**ACTIONS TO TAKE:**
[A] Rewrite the section of the anti-racist curriculum text starting with "Some small steps" and going on through "understanding diverse experiences.", swapping "ignorant" for "uninformed".
[B] What position does the anti-racist curriculum text give for Gavin Williamson?

**TEXT SECTION:**
------------------------------

Some of us have made a start on some of these. I do not claim to know how to deliver all of these, but I know that without suggestion or open dialogue there cannot be conversation around them. I know that if the efforts are collective and united, then every item I listed is, in fact, possible. It is possible for us to teach our students the truth – that the world, and language, and learning is much broader than white, western intelligence. Yes, teach them Dickens but also teach the truth of his context – that his plight for social justice was not inclusive and that he too was a product of the era he lived in; teach them the word ‘colonisers’ in place of ‘explorers’; show them how we are all interconnected and that there is only really one history - one with many faces.

England has been a vulture. One that has capitalised on the world with the weight of her language yet speaks in politically correct metaphor while sinking the weightiest of knees on the necks of her BAME citizens. Even as I say BAME there is a strain in my neck that, if you’ve ever read Chimamanda Ngozi Adichie’s ‘The Thing Around Your Neck’, you will understand. See this is what an anti-racist curriculum does - it is a bridge that allows us to understand each other. I also say citizens because as residents of the world, whether documented or undocumented, we have every right to be here, every right to equal opportunity and fair treatment. It should not matter how many of us there are or that we are a minority in this country or in classrooms. What matters is that the labour of Africa and her diaspora has and continues to build the foundation of this country. It has never been a fair trade because we are always exploited, always at a loss. If there are no reparations, at least teach the children the truth because the whole world knows England’s lies. It is a burden to grow up manipulated or hated. This is not what we want for our students; for them to be stuck at this intersection. 

Some small steps to start:

  1. Do not remain ignorant. The global tension right now will not simply go away if unresolved. This movement, for many, is their life’s work and if you choose to ignore you are setting your children up for illness with the burden of it all, because it will come again. Stay educated and set expectations in your schools that require the same from all staff; create reading lists for staff that ensure they engage with understanding diverse experiences. 

  2. Send The Black Curriculum’s letter of protest to Gavin Williamson (Secretary of State for Education); equally buy their schemes of work and get them in your schools.

------------------------------

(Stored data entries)

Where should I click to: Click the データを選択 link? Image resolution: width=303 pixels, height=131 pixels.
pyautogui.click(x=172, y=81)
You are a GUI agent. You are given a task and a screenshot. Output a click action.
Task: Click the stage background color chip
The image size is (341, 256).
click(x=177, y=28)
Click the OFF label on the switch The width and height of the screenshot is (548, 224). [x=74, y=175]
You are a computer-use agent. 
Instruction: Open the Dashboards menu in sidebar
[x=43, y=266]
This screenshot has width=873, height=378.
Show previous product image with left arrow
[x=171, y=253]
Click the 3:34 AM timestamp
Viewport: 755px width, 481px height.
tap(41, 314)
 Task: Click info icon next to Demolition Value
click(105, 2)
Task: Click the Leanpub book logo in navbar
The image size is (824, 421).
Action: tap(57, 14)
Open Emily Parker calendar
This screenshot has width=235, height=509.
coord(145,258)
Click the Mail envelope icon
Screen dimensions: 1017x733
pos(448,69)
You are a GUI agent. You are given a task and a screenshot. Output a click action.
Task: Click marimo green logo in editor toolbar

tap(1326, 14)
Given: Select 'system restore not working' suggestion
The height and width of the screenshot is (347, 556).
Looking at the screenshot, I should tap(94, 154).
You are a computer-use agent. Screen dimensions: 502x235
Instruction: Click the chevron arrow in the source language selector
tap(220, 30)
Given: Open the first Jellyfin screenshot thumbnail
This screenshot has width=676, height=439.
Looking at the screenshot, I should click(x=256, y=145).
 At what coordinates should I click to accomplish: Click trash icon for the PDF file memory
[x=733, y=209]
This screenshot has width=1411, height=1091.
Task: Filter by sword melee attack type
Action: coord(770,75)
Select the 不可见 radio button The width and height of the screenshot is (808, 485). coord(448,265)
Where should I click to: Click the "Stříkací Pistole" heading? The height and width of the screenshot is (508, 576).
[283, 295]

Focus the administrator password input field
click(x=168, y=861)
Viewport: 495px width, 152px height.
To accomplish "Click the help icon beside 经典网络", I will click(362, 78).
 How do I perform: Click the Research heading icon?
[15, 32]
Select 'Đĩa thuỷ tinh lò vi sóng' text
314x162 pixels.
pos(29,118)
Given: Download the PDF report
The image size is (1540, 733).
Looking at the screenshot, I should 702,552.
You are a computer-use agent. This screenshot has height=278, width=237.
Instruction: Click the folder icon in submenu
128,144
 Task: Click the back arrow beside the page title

------------------------------

**RESPONSES PER TASK:**
[A]
Some small steps to start:

  1. Do not remain uninformed. The global tension right now will not simply go away if unresolved. This movement, for many, is their life’s work and if you choose to ignore you are setting your children up for illness with the burden of it all, because it will come again. Stay educated and set expectations in your schools that require the same from all staff; create reading lists for staff that ensure they engage with understanding diverse experiences.

[B] Secretary of State for Education